Pour découvrir la Corse au-delà des clichés qui, le plus souvent, stigmatisent ses habitants, la lecture des ouvrages de la romancière et essayiste Laure Limongi, Ton coeur a la forme d’une île (1), et du banquier Charles-Henri Filippi, La Corse et le problème français (2), est hautement recommandable.
La première, dans un récit personnel enrichi de témoignages de Corses de l’île et de la diaspora, sonde la diversité de l’âme corse. « Il n’y a pas qu’un seul Corse, […], un type absolu forgé par le regard extérieur de l’autre côté de la mer (feignant, profiteur, terroriste) comme il n’y a pas un Français (râleur, prétentieux, sentant mauvais) », établit d’emblée Laure Limongi. Elle en prend pour preuve que « l’histoire de la Corse est aussi celle de l’assimilation, de nombreux métissages ». Or, reconnaît-elle, « il y a une crispation sur les questions identitaires de toutes sortes aujourd’hui alors qu’on appartient à différentes communautés enchâssées ».

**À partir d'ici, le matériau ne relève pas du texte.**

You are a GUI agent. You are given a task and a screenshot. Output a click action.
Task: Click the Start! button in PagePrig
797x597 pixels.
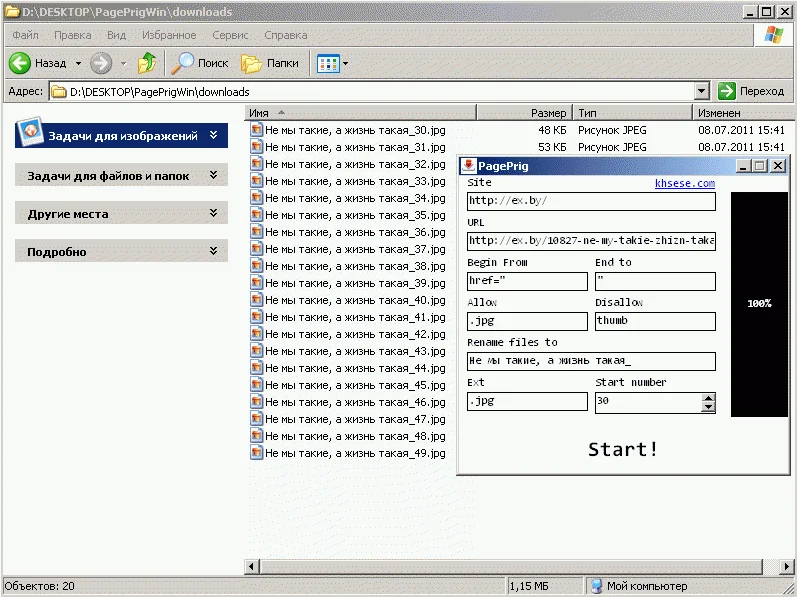tap(623, 449)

L’insularité pousse à l’union, et le relief à la division.
Cette quête identitaire face à une gestion de la question corse jugée aux yeux de beaucoup comme coloniale par l’Etat français a pris différentes formes pour privilégier aujourd’hui des moyens pacifiques. Il a fallu du temps. Charles-Henri Filippi, dans son essai plus historique et plus politique, l’explique par l’histoire de l’île. « Ce qui semble une inaptitude irrémédiable de la Corse à s’inscrire dans un ordre politique équilibré et apte au bien public, n’est pas une nature immuable mais une culture contingente essentiellement fabriquée par, ou forgée contre, la puissance qui a le plus longtemps dominé l’île, Gênes, dont le système de pouvoir passa, le plus souvent, par l’entretien d’un désordre intérieur pernicieux et coupable, où il fallait être prédateur quand on était ambitieux, et violent quand on voulait survivre. » La République de Gênes, à laquelle appartint la Corse de 1240 au début du XVIIIe siècle, se contenta d’exploiter ses comptoirs commerciaux. Lui succéda, sous l’égide de Pascal Paoli, une éphémère république indépendante de Corse, qui fait encore fantasmer aujourd’hui les nationalistes, avant l’imposition de la domination française.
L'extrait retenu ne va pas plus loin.